*** Opening of Supplied records ***

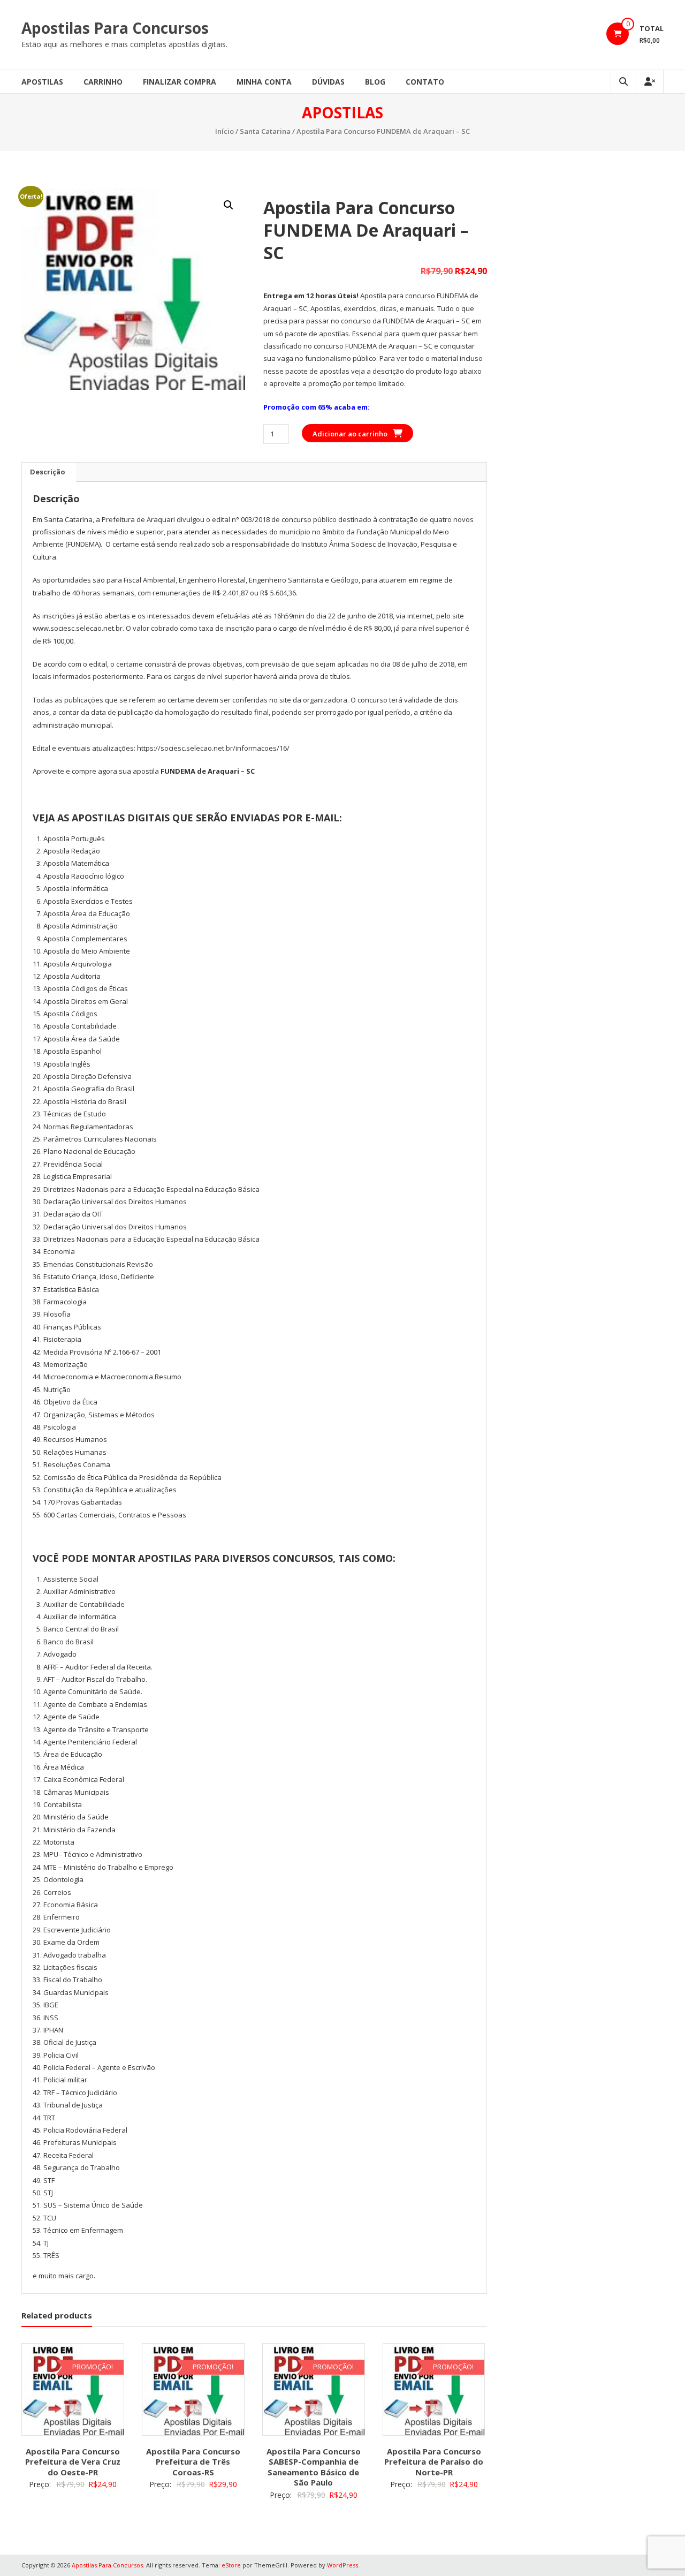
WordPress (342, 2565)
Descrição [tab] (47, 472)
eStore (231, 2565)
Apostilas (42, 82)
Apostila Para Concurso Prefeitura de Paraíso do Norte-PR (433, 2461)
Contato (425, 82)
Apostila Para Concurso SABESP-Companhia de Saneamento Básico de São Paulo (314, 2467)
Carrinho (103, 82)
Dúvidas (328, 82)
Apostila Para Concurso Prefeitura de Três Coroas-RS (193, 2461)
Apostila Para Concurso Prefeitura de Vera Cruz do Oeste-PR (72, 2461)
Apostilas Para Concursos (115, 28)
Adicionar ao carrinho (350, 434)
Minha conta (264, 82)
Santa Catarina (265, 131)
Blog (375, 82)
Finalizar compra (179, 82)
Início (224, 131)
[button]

*** Close of Supplied records ***

## Activity
Only one stretch of the records above is wanted: the lines between the one holding "Descrição [tab] (47, 472)" and the one holding "Apostila Para Concurso SABESP-Companhia", inclusive, reproduced exactly.

## Your solution
Descrição [tab] (47, 472)
eStore (231, 2565)
Apostilas (42, 82)
Apostila Para Concurso Prefeitura de Paraíso do Norte-PR (433, 2461)
Contato (425, 82)
Apostila Para Concurso SABESP-Companhia de Saneamento Básico de São Paulo (314, 2467)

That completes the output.